文書の一部:

◆ ◆ ◆ ◆

“っぽい”は“っぽい”ままでいい
子どもがいるところにボールとか打具を置いておくと、子どもたちは勝手に遊び始めます
サッカーボールならサッカーっぽい遊びが始まり、不思議と楕円形のボールならラグビーっぽい遊びが始まります。
きっと今の子どもたちはこれまでの人生で得てきた情報から、サッカーボールは蹴るもの、ラグビーボールは持って運ぶものという認識にはなっていると思います。ちなみに私がドミニカ共和国で見た光景として、棒と投げられるサイズの物(例えば石)があれば、自然発生的に野球っぽいものを始める子どもたちの遊びがありました。先日は段ボール工作での廃材を丸くして室内でサッカーっぽいものが始まりました
実はこの“っぽい”が大事で、ちゃんとしたルールが分からないので子どもたちが勝手に作っていきます。私としてはそれを微笑ましく見ていて、スポーツの根幹がこうした子どもたち自作のスポーツっぽい感じに垣間見えます
ところが、最近のジュニアスポーツの現場を見てみると、やれオフサイドが、やれノックオンがと細かなルールから教え込んでいて、子どもは楽しむことよりもルールを守ることを優先させられています。さらに悪いことにルールだけでなく、「こうやって打て」「あそこにパスしろ」と技術や戦術を教え込んでいきます。これではクリエイティブなプレーヤーが生まれないばかりか、指示待ちプレーヤーのできあがりです。最悪なケースではそのスポーツがつまらなくなって辞めてしまいます
“っぽい”ものをきちんと精度高いスポーツにして、さらには大会にして、、、それで教え込んで勝って何になるのか、こういったことを考えていない指導者、広くは大人がとても多い昨今です。それで勝ってその子は嬉しいのか、嬉しいのは指導者なのではないのか。残すべきは勝利という戦績ではなく、そこに至るまでの試行錯誤ができる人間なはずなのに。(ちなみにこの人育てという点においては、私はスポーツの教育的利用には大賛成という立場ではなく、あくまでどうせ好きなスポーツをやるならそうやって試行と錯誤を繰り返したほうがいいのではないかと思っています)

◆ ◆ ◆ ◆

課題の内容:
子どもの遊びとスポーツについての文章のうち、「きっと今の子どもたちはこれま」から始まり「のではないかと思っています)」で終わる部分を、「指導者」を「コーチ」に変えて書き直してください。

データセットからの抜粋
◆ ◆ ◆ ◆

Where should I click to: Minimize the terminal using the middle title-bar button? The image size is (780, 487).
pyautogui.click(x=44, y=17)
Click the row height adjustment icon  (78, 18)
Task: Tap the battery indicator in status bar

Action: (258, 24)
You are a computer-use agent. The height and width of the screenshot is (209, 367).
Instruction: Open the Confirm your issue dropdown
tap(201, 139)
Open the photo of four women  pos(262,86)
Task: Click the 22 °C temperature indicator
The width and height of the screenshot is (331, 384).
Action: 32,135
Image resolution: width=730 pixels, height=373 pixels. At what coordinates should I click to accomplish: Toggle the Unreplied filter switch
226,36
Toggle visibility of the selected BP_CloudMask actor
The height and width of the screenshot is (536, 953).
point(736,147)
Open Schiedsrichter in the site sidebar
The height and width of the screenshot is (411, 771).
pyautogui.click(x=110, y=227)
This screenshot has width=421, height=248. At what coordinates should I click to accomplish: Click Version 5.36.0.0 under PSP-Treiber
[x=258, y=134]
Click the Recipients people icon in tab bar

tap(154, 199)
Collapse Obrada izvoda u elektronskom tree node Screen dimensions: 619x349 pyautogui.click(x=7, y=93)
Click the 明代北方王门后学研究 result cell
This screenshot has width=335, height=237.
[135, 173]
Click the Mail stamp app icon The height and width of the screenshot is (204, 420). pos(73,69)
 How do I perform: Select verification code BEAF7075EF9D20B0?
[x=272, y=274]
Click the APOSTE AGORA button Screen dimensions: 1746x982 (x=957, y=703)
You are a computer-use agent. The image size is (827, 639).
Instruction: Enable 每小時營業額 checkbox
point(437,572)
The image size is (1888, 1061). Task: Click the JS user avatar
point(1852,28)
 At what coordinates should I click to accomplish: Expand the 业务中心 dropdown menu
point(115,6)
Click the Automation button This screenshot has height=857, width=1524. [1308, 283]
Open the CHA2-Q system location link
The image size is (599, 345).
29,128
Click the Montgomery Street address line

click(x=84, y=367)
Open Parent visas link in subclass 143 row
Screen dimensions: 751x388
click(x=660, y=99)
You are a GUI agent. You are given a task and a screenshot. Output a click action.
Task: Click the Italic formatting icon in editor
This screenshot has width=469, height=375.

◆ ◆ ◆ ◆

課題の結果:
きっと今の子どもたちはこれまでの人生で得てきた情報から、サッカーボールは蹴るもの、ラグビーボールは持って運ぶものという認識にはなっていると思います。ちなみに私がドミニカ共和国で見た光景として、棒と投げられるサイズの物(例えば石)があれば、自然発生的に野球っぽいものを始める子どもたちの遊びがありました。先日は段ボール工作での廃材を丸くして室内でサッカーっぽいものが始まりました
実はこの“っぽい”が大事で、ちゃんとしたルールが分からないので子どもたちが勝手に作っていきます。私としてはそれを微笑ましく見ていて、スポーツの根幹がこうした子どもたち自作のスポーツっぽい感じに垣間見えます
ところが、最近のジュニアスポーツの現場を見てみると、やれオフサイドが、やれノックオンがと細かなルールから教え込んでいて、子どもは楽しむことよりもルールを守ることを優先させられています。さらに悪いことにルールだけでなく、「こうやって打て」「あそこにパスしろ」と技術や戦術を教え込んでいきます。これではクリエイティブなプレーヤーが生まれないばかりか、指示待ちプレーヤーのできあがりです。最悪なケースではそのスポーツがつまらなくなって辞めてしまいます
“っぽい”ものをきちんと精度高いスポーツにして、さらには大会にして、、、それで教え込んで勝って何になるのか、こういったことを考えていないコーチ、広くは大人がとても多い昨今です。それで勝ってその子は嬉しいのか、嬉しいのはコーチなのではないのか。残すべきは勝利という戦績ではなく、そこに至るまでの試行錯誤ができる人間なはずなのに。(ちなみにこの人育てという点においては、私はスポーツの教育的利用には大賛成という立場ではなく、あくまでどうせ好きなスポーツをやるならそうやって試行と錯誤を繰り返したほうがいいのではないかと思っています)